In this paper, we build a protocol for overcoming the privacy problem for situations where organizations (or people) are interested in finding the best matches for a query over distributed data. As discussed earlier, we formulate the problem in the context of the financial domain i.e., finding investment portfolios from a distributed database, which best match a given query portfolio in a dynamic and semantic aware environment, while also providing confidentiality and security-privacy guarantees to the parties involved in the protocol. We consider a database \(\mathcal {P}\in \mathbb {R}^{N\times M}\) is horizontally distributed among n parties \(P_1,\dots ,P_n\) such that for all \(i\in [n]\) and \(N_i\in \mathbb {N}\) the database fragment \(\mathcal {P}_i\in \mathbb {R}^{N_i\times M}\) is kept by \(P_i\) where \(\sum _{i\in [n]}N_i=N\). Each party \(P_i\) collects the same features of information but for different entities. These parties could be banks, hedge-funds, mutual-funds, or other institutions. Another party Q is interested in performing a k-NN query, which also incorporates structure and semantics, on this distributed data without revealing its query, while the parties owning data being queried want to avoid disclosure of their data except for the legitimate output of the query. Thus, the problem can be formally defined as follows:

Definition 1 (Distributed Secure k-NN query: DS-kNN)

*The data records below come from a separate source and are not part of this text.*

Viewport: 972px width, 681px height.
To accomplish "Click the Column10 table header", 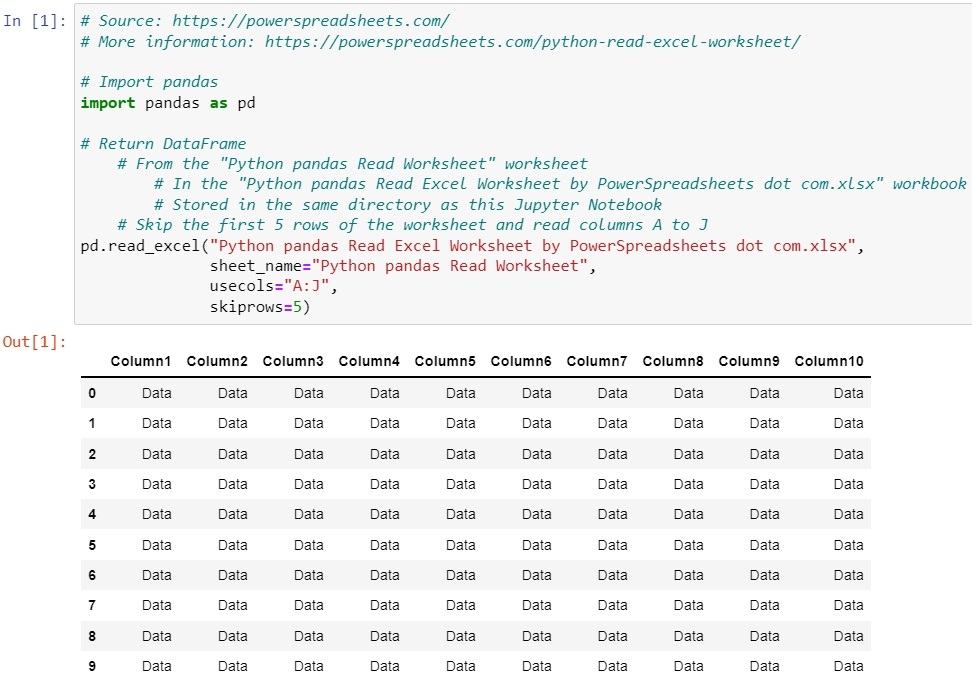I will pyautogui.click(x=829, y=361).
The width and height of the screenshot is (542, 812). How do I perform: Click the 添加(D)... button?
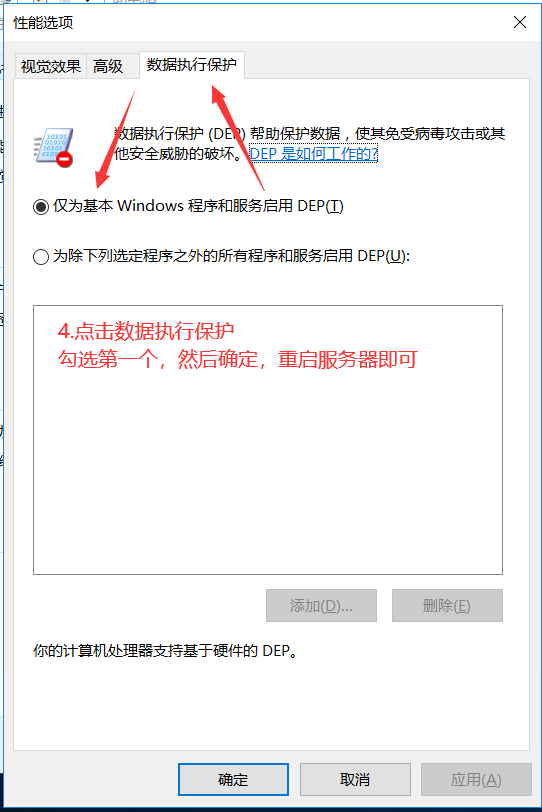click(x=321, y=605)
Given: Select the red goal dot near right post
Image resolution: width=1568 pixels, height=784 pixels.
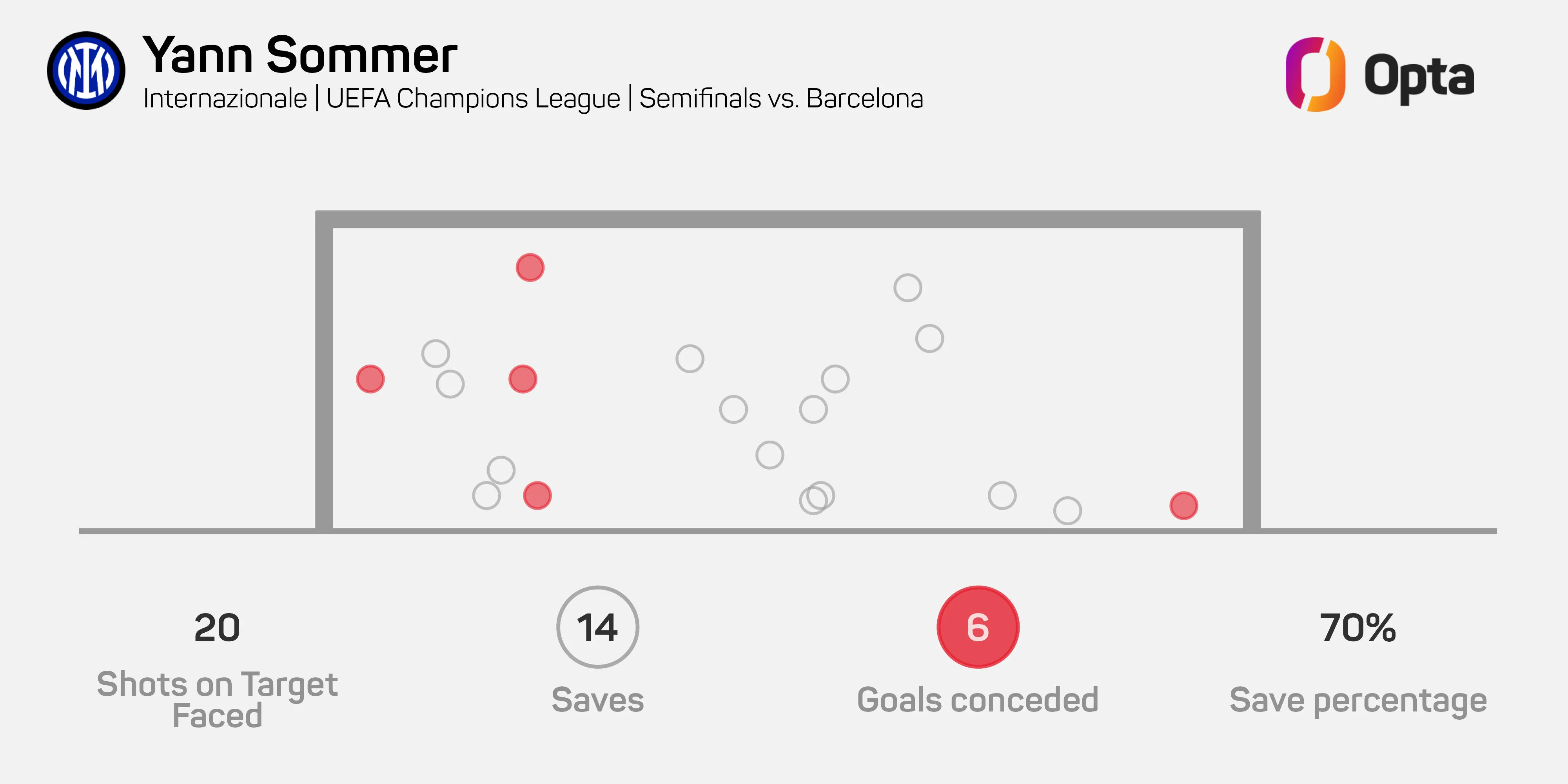Looking at the screenshot, I should (1183, 505).
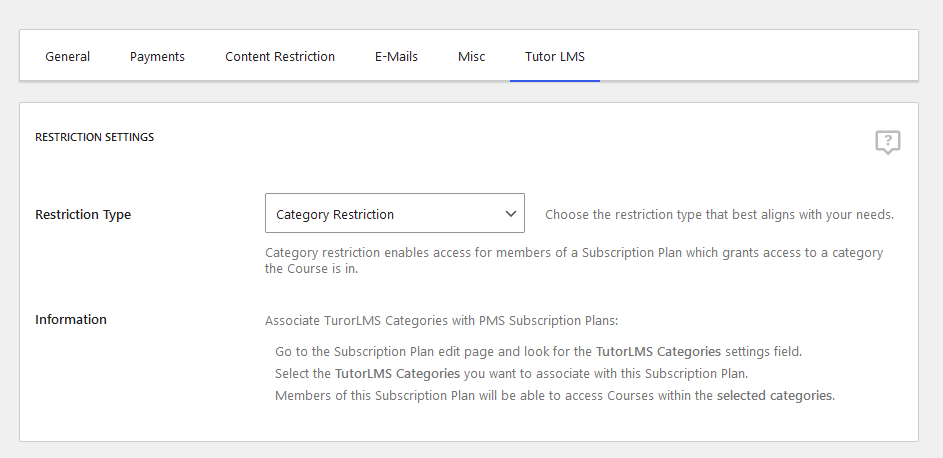Click the RESTRICTION SETTINGS section heading
The image size is (943, 458).
pyautogui.click(x=94, y=137)
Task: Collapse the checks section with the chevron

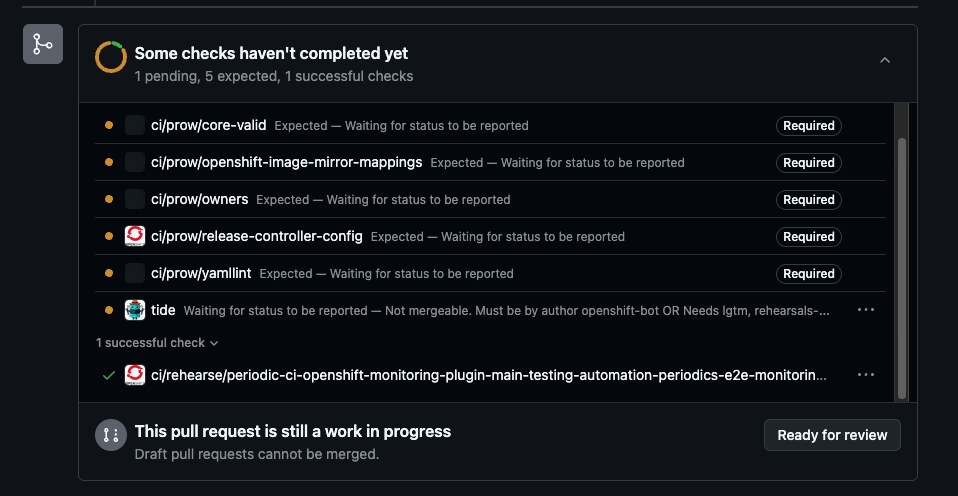Action: click(x=885, y=61)
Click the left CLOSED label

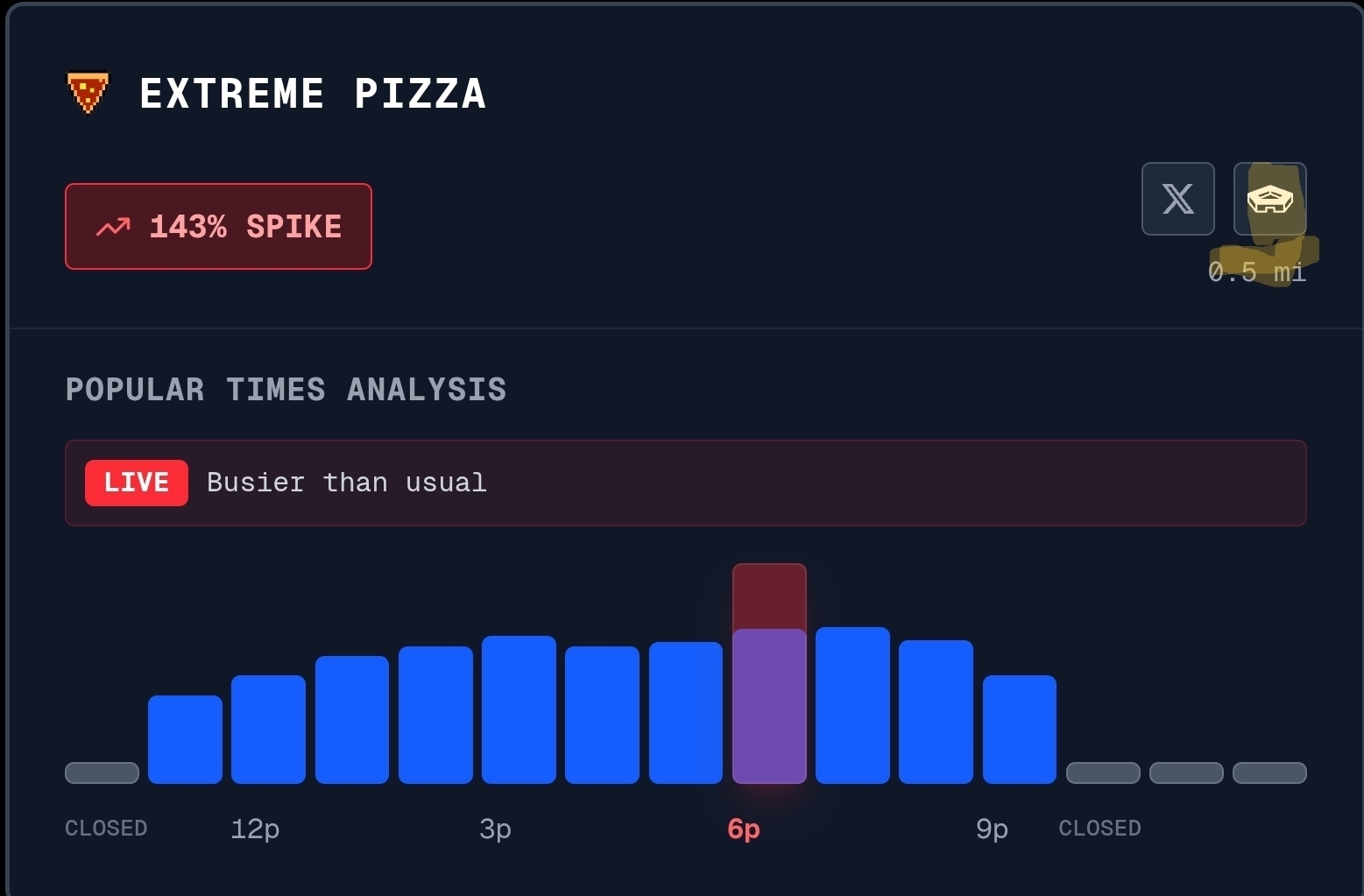106,829
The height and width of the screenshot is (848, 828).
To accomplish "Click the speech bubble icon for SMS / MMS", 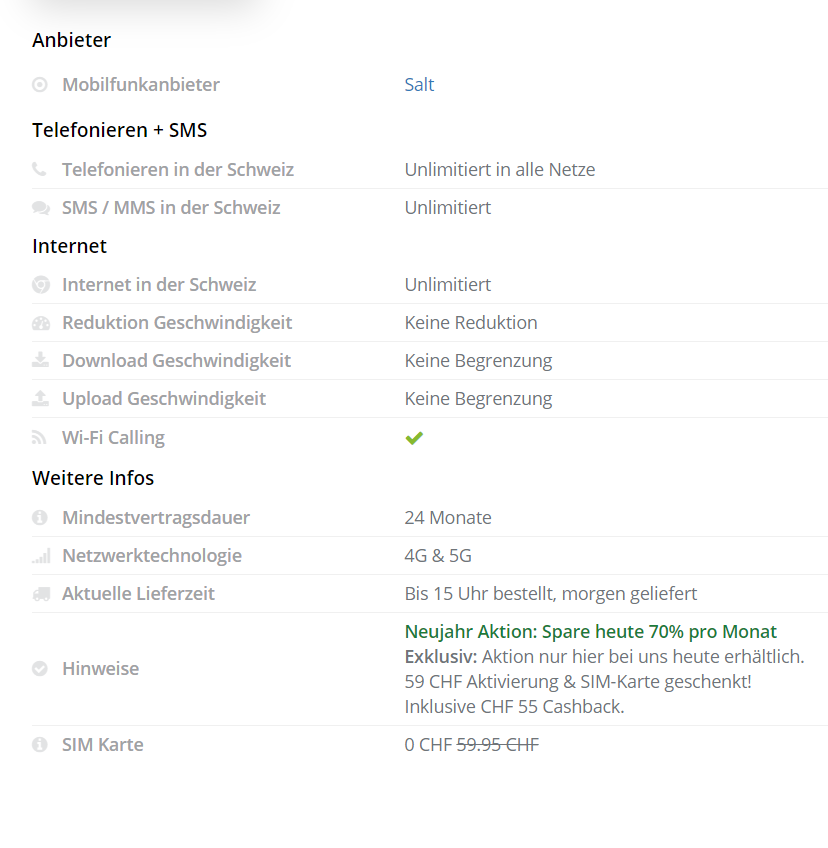I will 40,208.
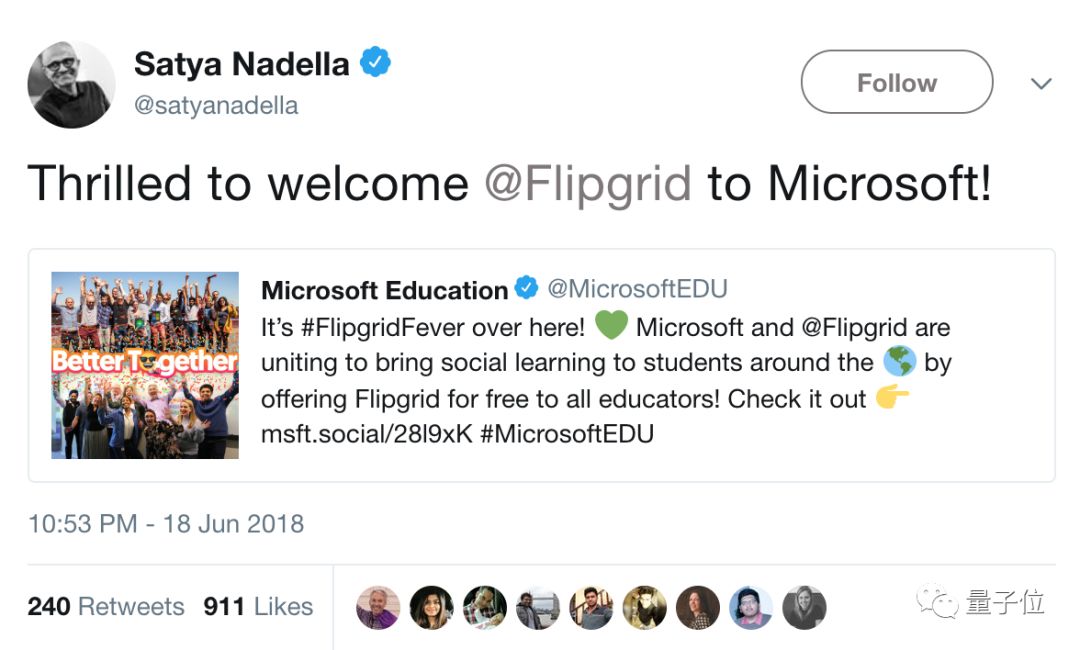Click the pointing hand emoji
The width and height of the screenshot is (1080, 650).
[892, 397]
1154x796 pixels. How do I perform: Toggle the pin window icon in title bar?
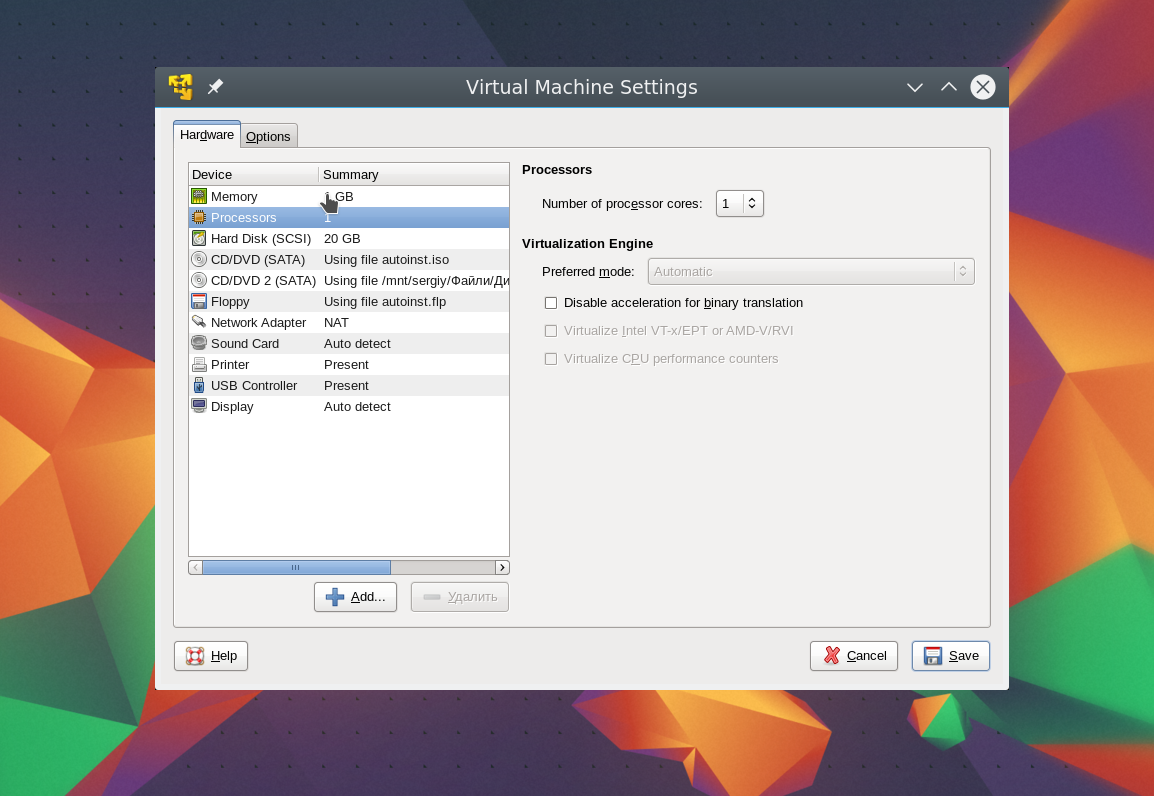click(215, 87)
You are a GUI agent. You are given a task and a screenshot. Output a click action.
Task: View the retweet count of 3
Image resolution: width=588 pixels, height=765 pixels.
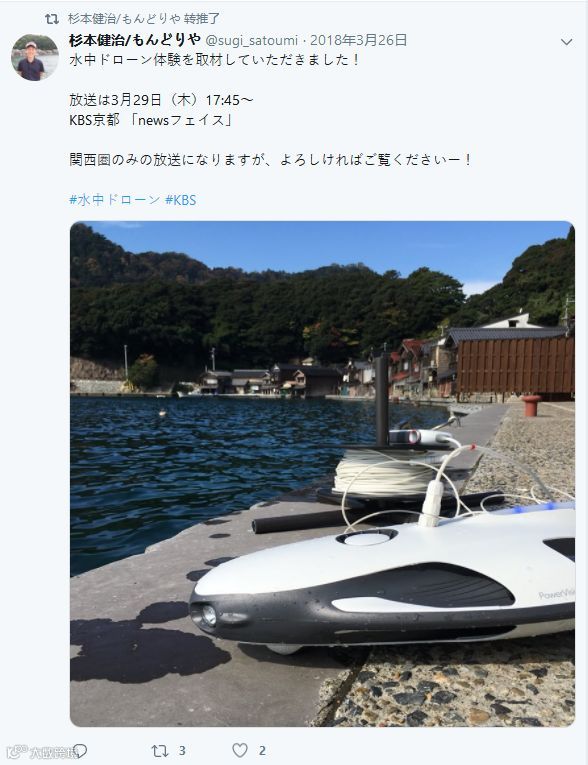coord(182,750)
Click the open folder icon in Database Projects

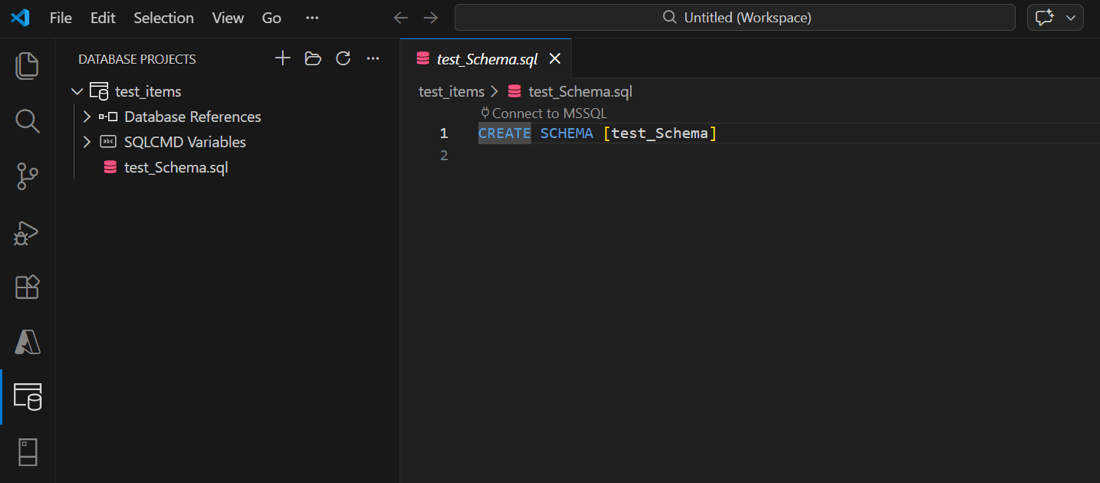tap(313, 59)
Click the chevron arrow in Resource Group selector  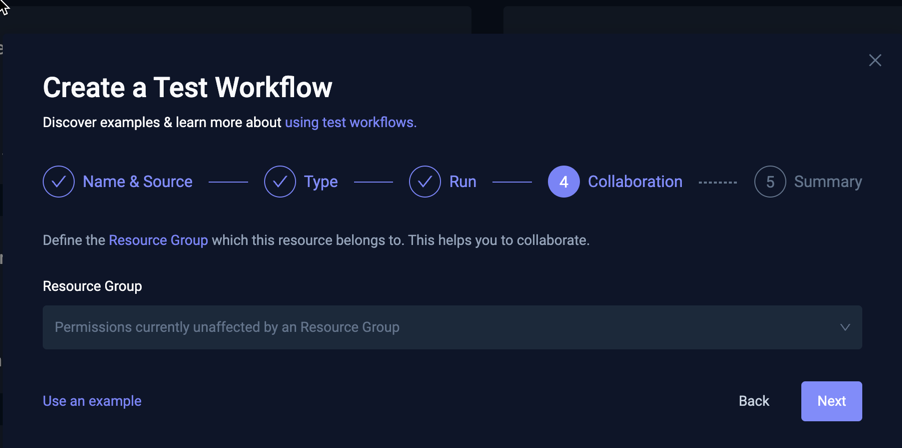pyautogui.click(x=845, y=327)
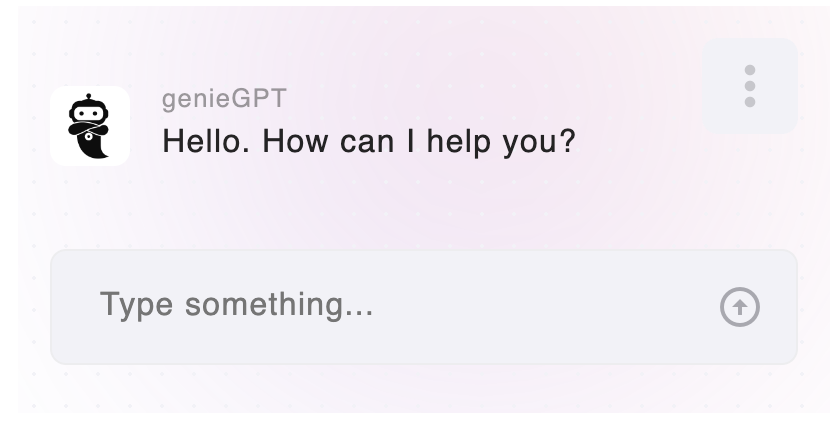Click the genieGPT label above the greeting
Image resolution: width=830 pixels, height=432 pixels.
pyautogui.click(x=224, y=98)
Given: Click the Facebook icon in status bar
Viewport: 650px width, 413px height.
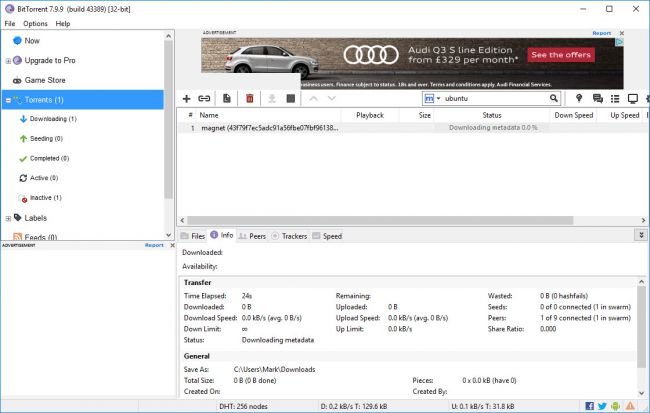Looking at the screenshot, I should [589, 405].
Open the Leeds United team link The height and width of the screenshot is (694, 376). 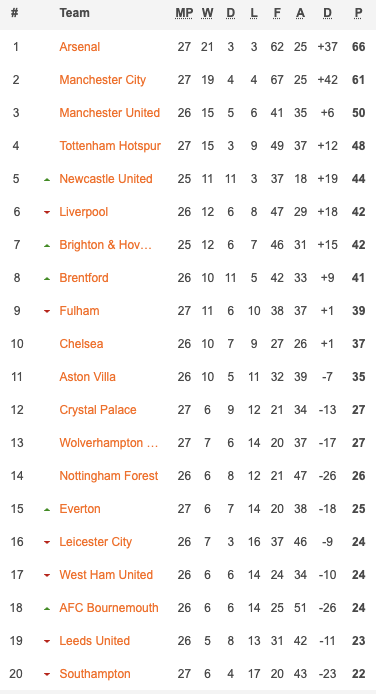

Given a database \(\mathcal {P}\in \mathbb {R}^{N\times M}\), which is horizontally distributed among n parties with party \(P_i\) having fragment \(\mathcal {P}_i~\forall i\in [n]\), a querier Q wants to privately find semantic distance (Definition 3) based k-NN in \(\mathcal {P}\) to its query \(q\in \mathbb {R}^{M}\) for \(N,M,n\in \mathbb {N}\), where \(n\ge 2\).

Definition 2 (Security/Privacy)

A protocol \(\varPi \) computes DS-kNN query securely if it reveals nothing but k-NN records to Q with leakage \(\mathcal {L}\) to all other parties with negligible probability in security parameter – a function, \(\mu \left( m\right) \), is negligible in m if \(\mu (m)<\frac{1}{p(m)}\) for all sufficiently large m and polynomial \(p\left( m\right) \).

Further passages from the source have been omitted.